Explore Careers - Job Market Report
Truck drivers operate heavy trucks to transport goods and materials over urban, interurban, provincial and international routes. They are employed by transportation companies, manufacturing and distribution companies, moving companies and employment service agencies, or they may be self-employed. This unit group also includes shunters who move trailers to and from loading docks within trucking yards or lots.
bulk goods truck driver, dump truck driver, flatbed truck driver, logging truck driver, long haul truck driver, moving van driver, shunt truck driver, tow truck driver, truck driver, truck driver, heavy truck, truck driver, tractor-trailer.
- Operate and drive straight or articulated trucks, weighing over 4600 kg with three or more axles, to transport goods and material to destinations
- Oversee all aspects of vehicles, such as condition of equipment, loading and unloading, and safety and security of cargo
- Perform pre-trip inspection of vehicle systems and equipment such as tires, lights, brakes and cold storage
- Perform emergency roadside repairs
- Obtain special permits and other documents required to transport cargo on international routes
- Record cargo information, distance travelled, fuel consumption and other information in log book or on on-board computer
- Communicate with dispatcher and other drivers using two-way radio, cellular telephone and on-board computer
- May drive as part of a two-person team or convoy
- May transport hazardous products or dangerous goods.
- Operate and drive straight trucks to transport goods and materials over urban and short inter-urban routes
- May drive lighter, special purpose trucks such as tow trucks, dump trucks, hydrovac trucks or cement mixing trucks
- Perform pre-trip inspection and oversee all aspects of vehicles such as condition of equipment, and loading and unloading of cargo.
Outlook & Prospects for Truck Drivers in North Coast Region
The future forecast and current conditions for an occupation can vary based on location or due to changes in the economy, technology, or demand for a product or service.
Local Employment Potential Information
|Location||Employment Potential||Release Date|
|North Coast Region||2012-10-22|
Job prospects for truckers are good. The retirement of experienced truck drivers will account for the majority of future job openings. In addition, new employment opportunities will occur as truck drivers leave entry level-positions, such as short-haul or van transport, that pay less than long-haul positions.
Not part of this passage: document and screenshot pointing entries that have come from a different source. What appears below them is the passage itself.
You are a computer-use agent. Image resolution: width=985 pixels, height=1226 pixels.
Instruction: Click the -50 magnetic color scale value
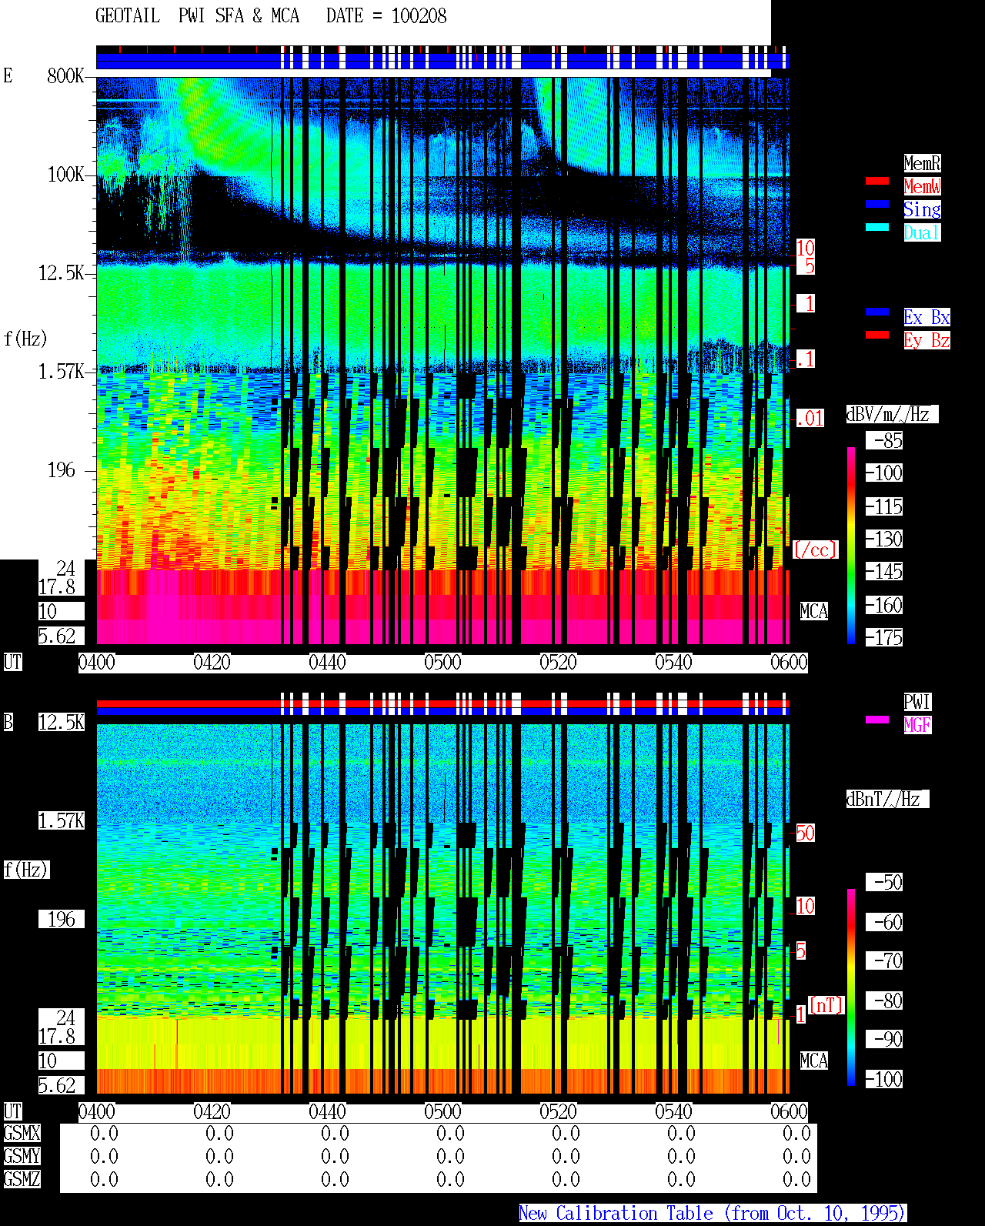(885, 882)
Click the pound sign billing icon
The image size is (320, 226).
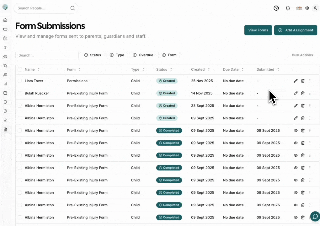pos(5,120)
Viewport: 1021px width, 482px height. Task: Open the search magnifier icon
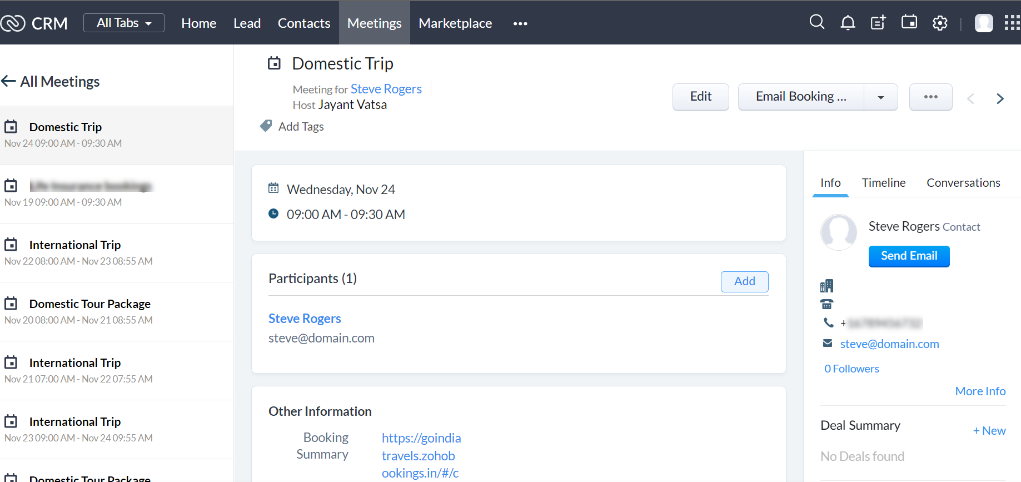[816, 22]
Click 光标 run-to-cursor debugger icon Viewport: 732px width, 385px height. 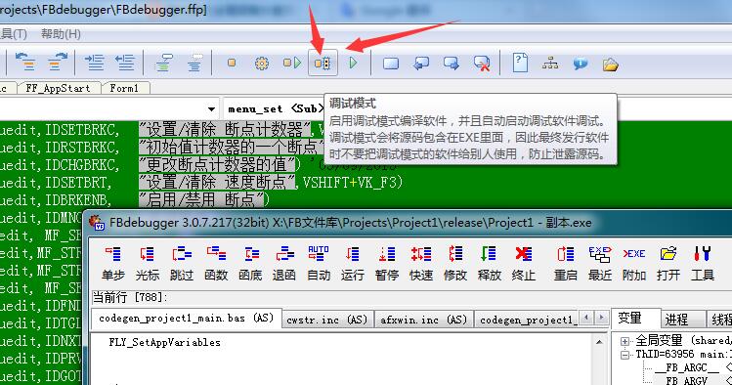pyautogui.click(x=147, y=263)
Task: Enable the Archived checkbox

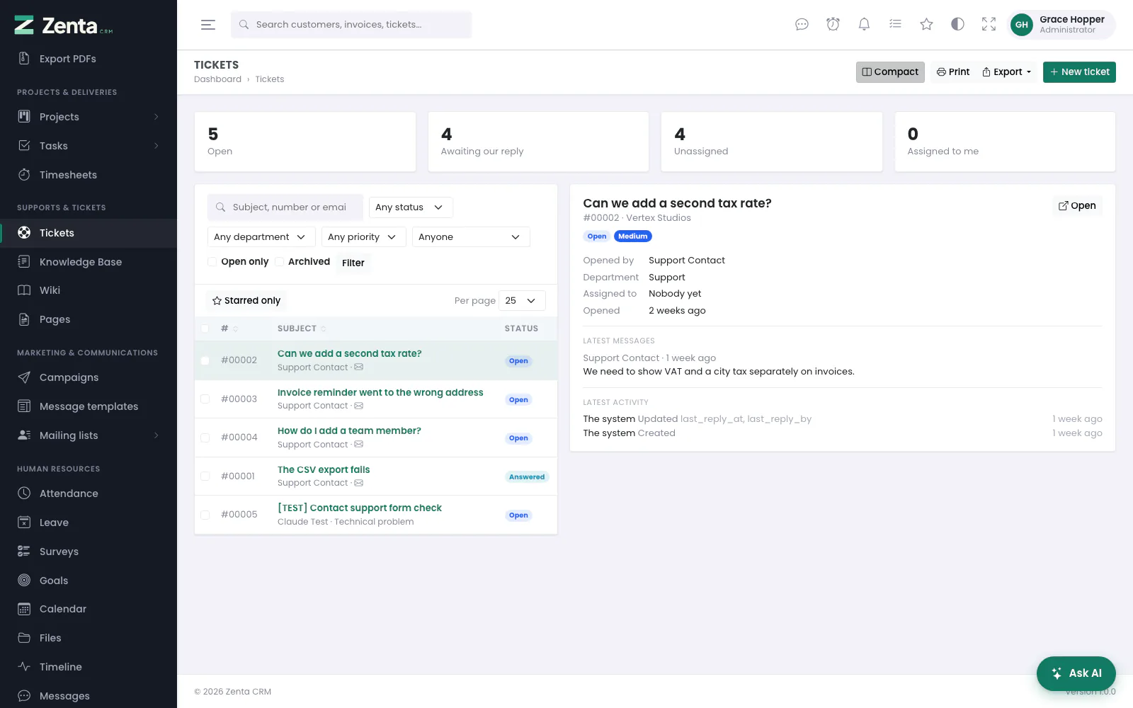Action: (x=280, y=262)
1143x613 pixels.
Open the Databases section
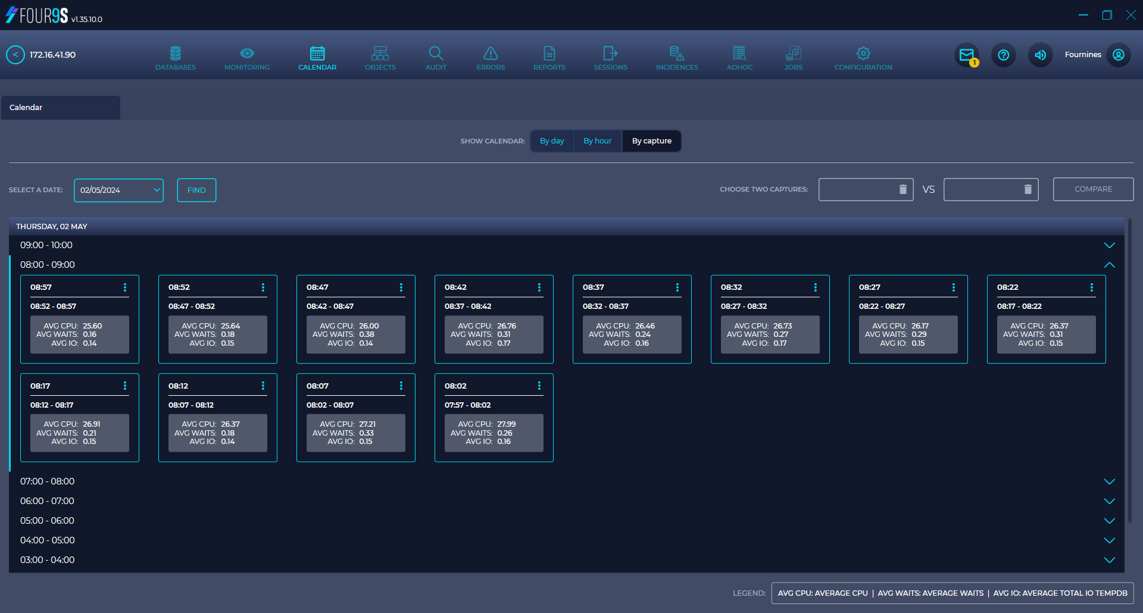click(175, 57)
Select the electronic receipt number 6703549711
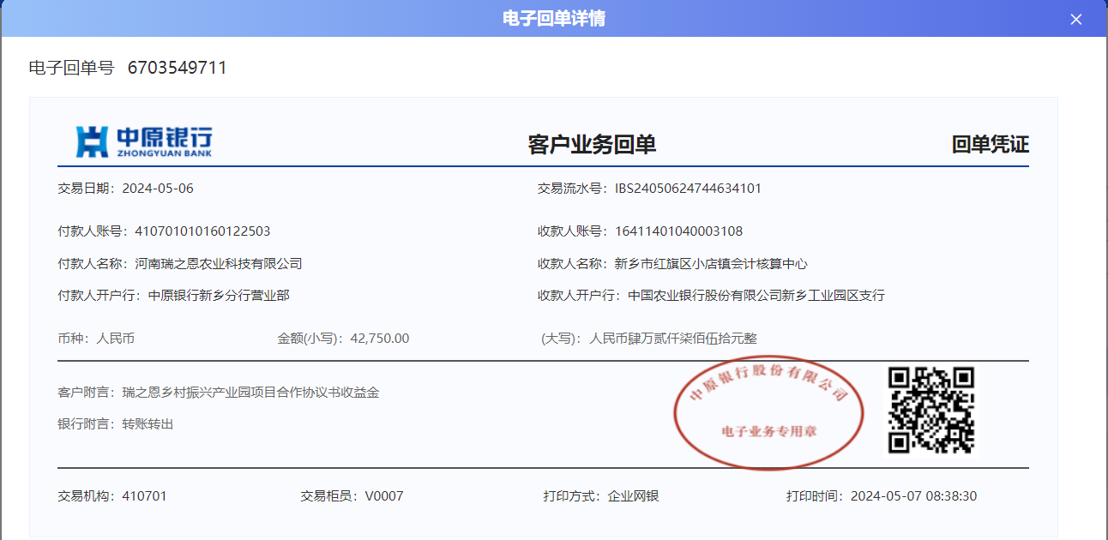1108x540 pixels. [178, 68]
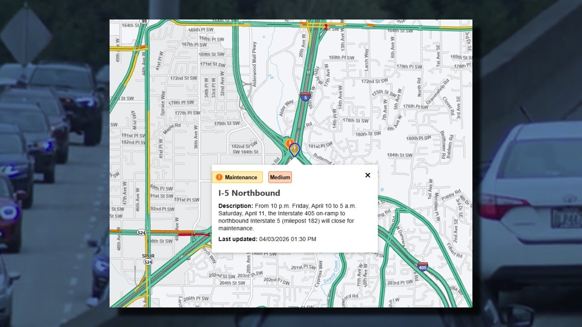Select the blue-outlined alert pin marker
Viewport: 582px width, 327px height.
[295, 149]
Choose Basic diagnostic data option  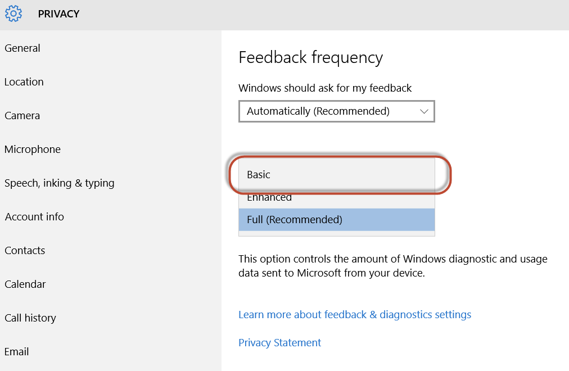(x=336, y=174)
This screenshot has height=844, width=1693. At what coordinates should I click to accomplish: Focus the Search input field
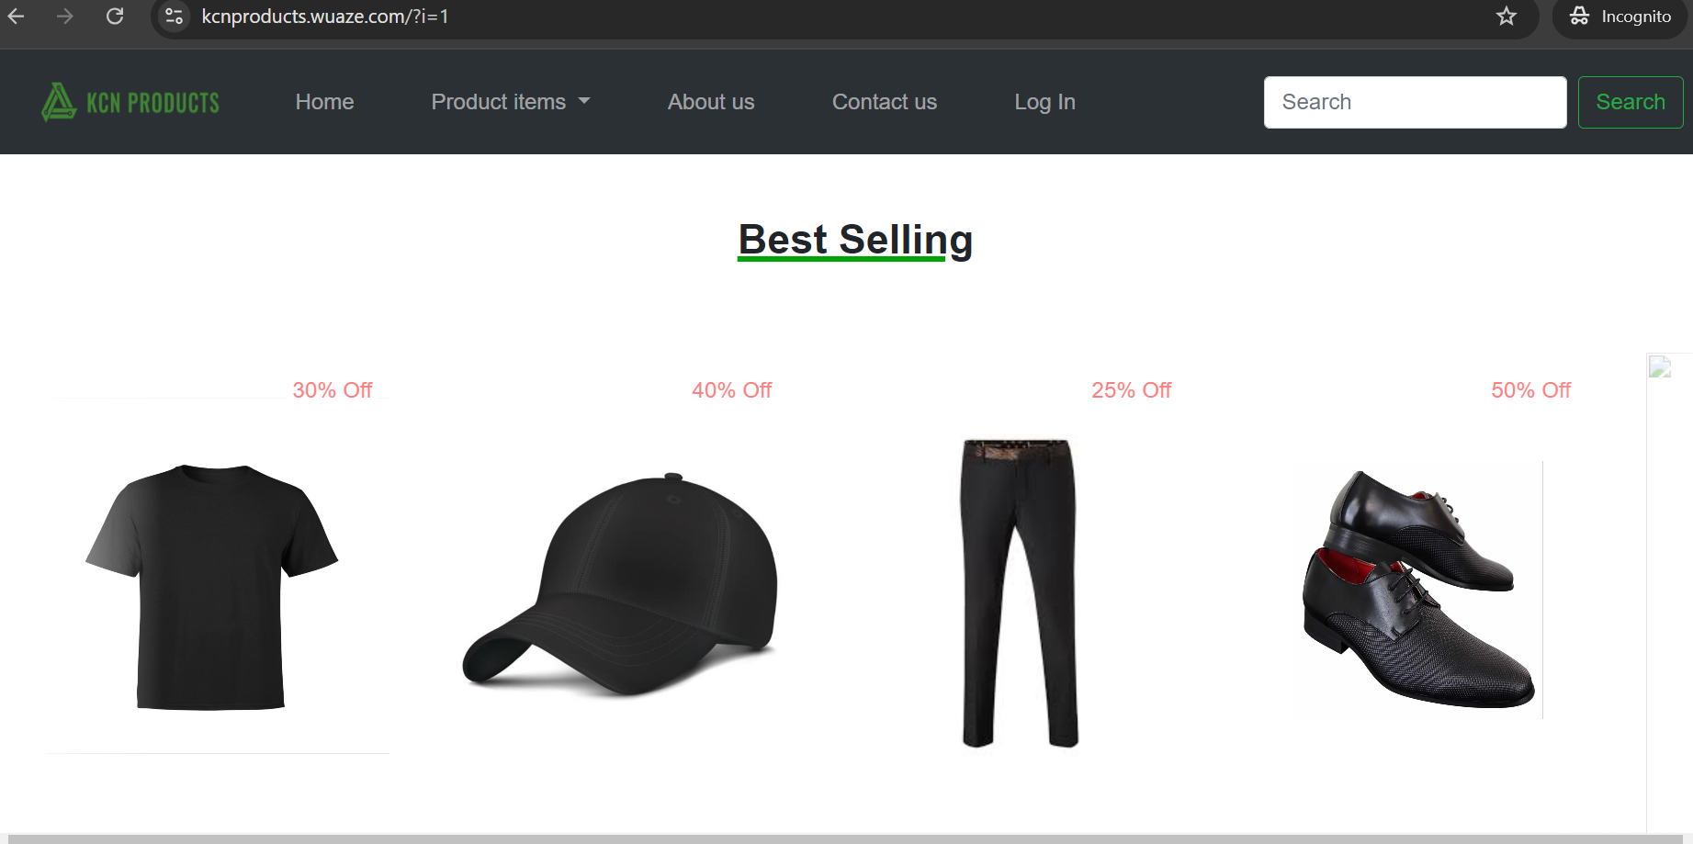coord(1415,102)
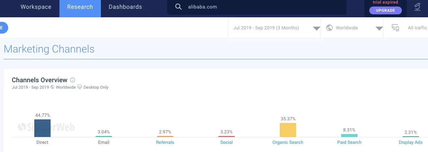Click the alibaba.com search field
The height and width of the screenshot is (152, 428).
pyautogui.click(x=261, y=7)
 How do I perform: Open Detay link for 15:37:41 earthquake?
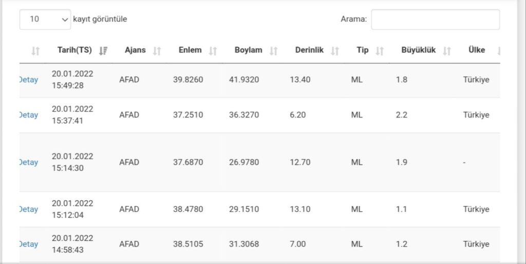[29, 115]
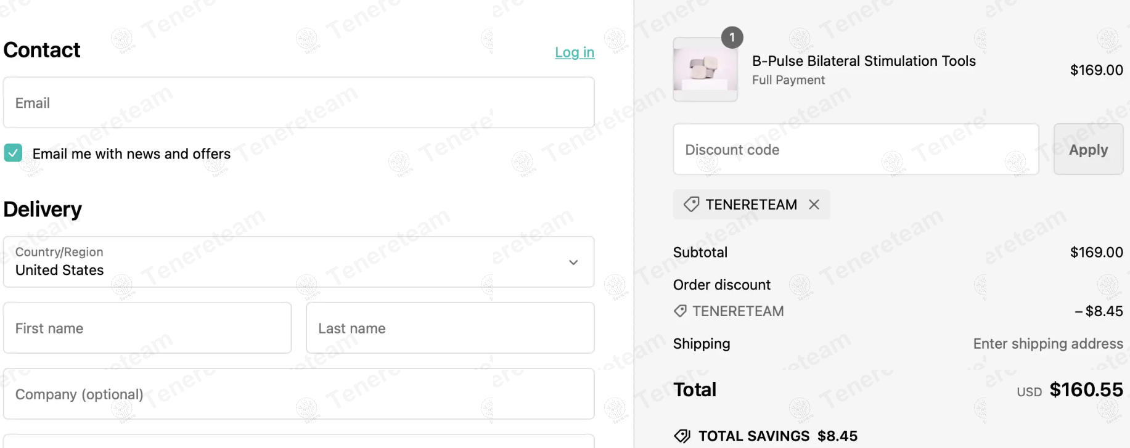Viewport: 1130px width, 448px height.
Task: Click the Company (optional) field
Action: coord(298,394)
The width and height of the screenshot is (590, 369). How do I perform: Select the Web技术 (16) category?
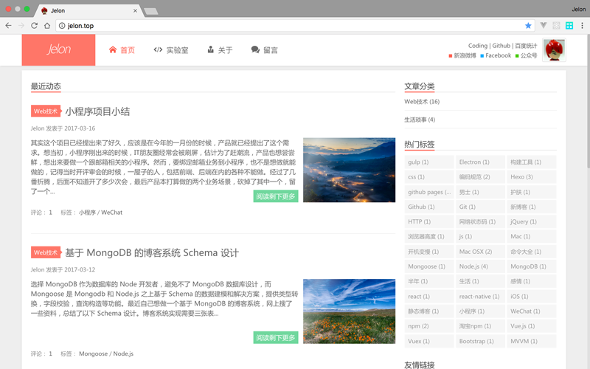click(x=422, y=102)
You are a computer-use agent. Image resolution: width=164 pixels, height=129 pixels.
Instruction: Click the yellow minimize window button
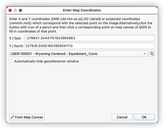click(x=15, y=10)
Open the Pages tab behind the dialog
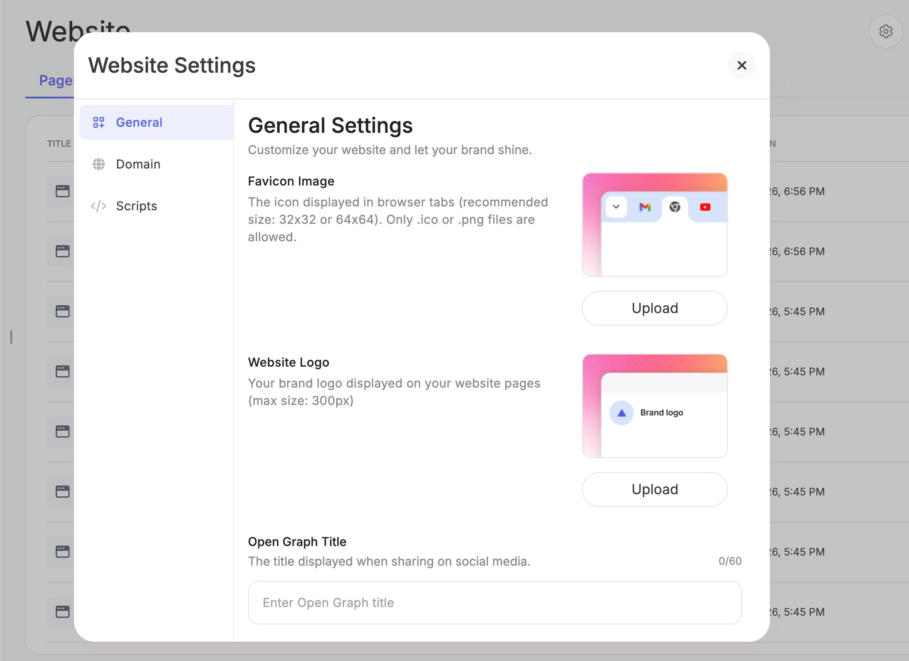Screen dimensions: 909x661 click(x=56, y=81)
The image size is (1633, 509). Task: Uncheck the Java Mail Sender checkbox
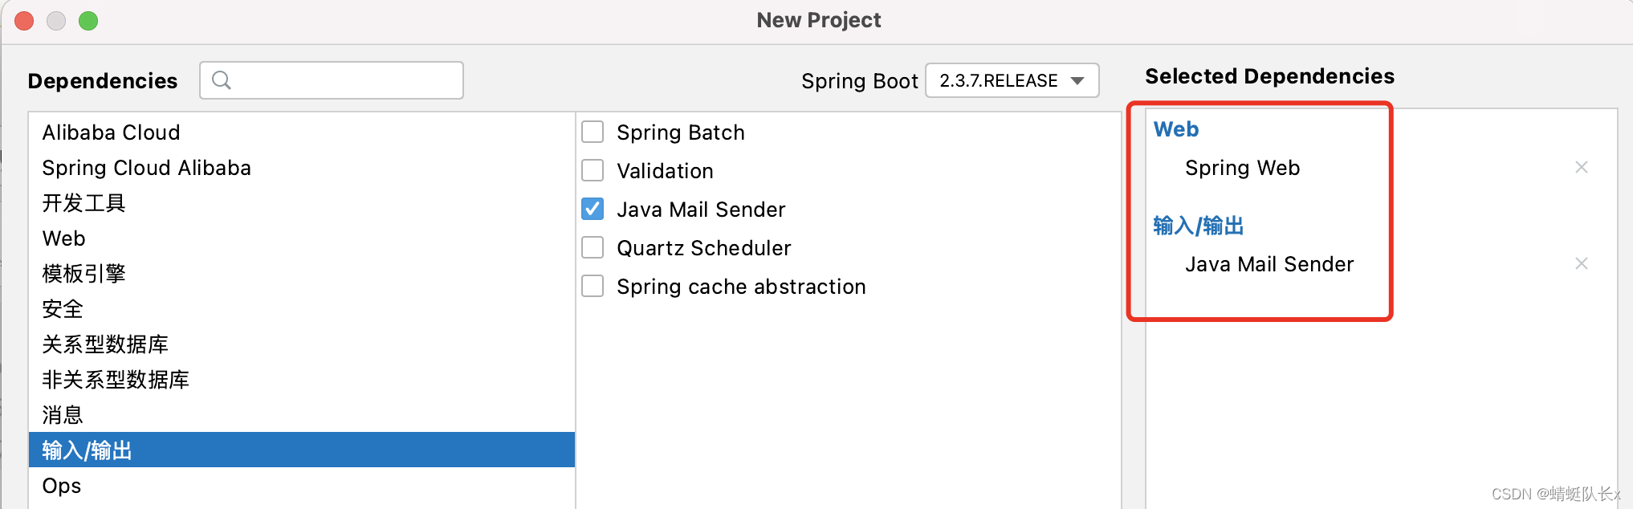click(x=593, y=209)
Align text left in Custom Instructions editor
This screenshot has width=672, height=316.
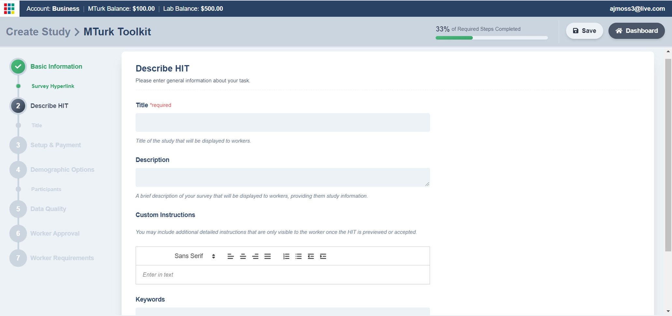pyautogui.click(x=231, y=256)

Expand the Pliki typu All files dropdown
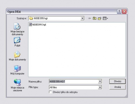point(100,87)
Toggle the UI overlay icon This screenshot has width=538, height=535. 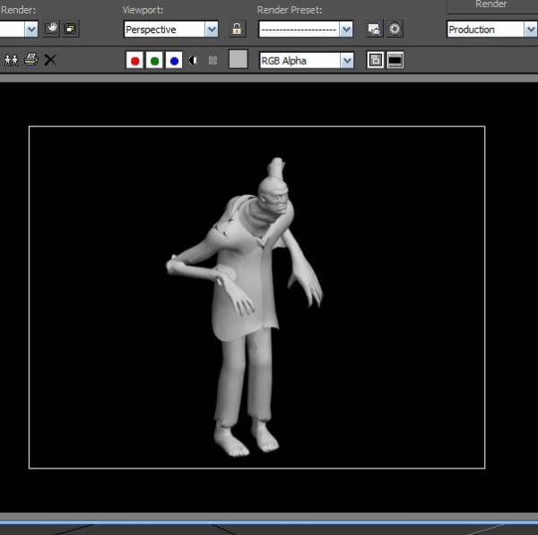click(375, 60)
Long-haul drivers require a Class 1 commercial driver's license with an air brake endorsement to operate tractor-trailer units.
Over half of all truck drivers in the economic region are employed in the transportation and warehousing industry. However, employment opportunities also exist in the region's forestry sector. The North Coast's economy is growing, with employment opportunities being driven by major construction projects such as the building of the Northwest Transmission line. Trades, transportation and equipment operation occupations are expected to account for the majority of the jobs required to support the construction and operation of the various projects in the area.
Qualified truck drivers looking for work can find job listings and recruitment information on the British Columbia Trucking Association site.
Local Labour Market News
Week of May 20 – May 24, 2013
- Petronas has begun engineering work for a massive BC natural gas export project in Prince Rupert
- BG Group has filed its proposed Prince Rupert LNG export plans with the Canadian Environmental Assessment Agency
Week of May 13 – May 17, 2013
- UK's BG Group has created a $16B plan to export gas from a new terminal at Prince Rupert, bringing the number of similar projects up to 10
Week of May 06 – May 10, 2013
- Wet'suwe'ten First Nation have threatened to shut down an expansion of Huckleberry Mines Ltd. in northern BC if their demands for jobs are not met.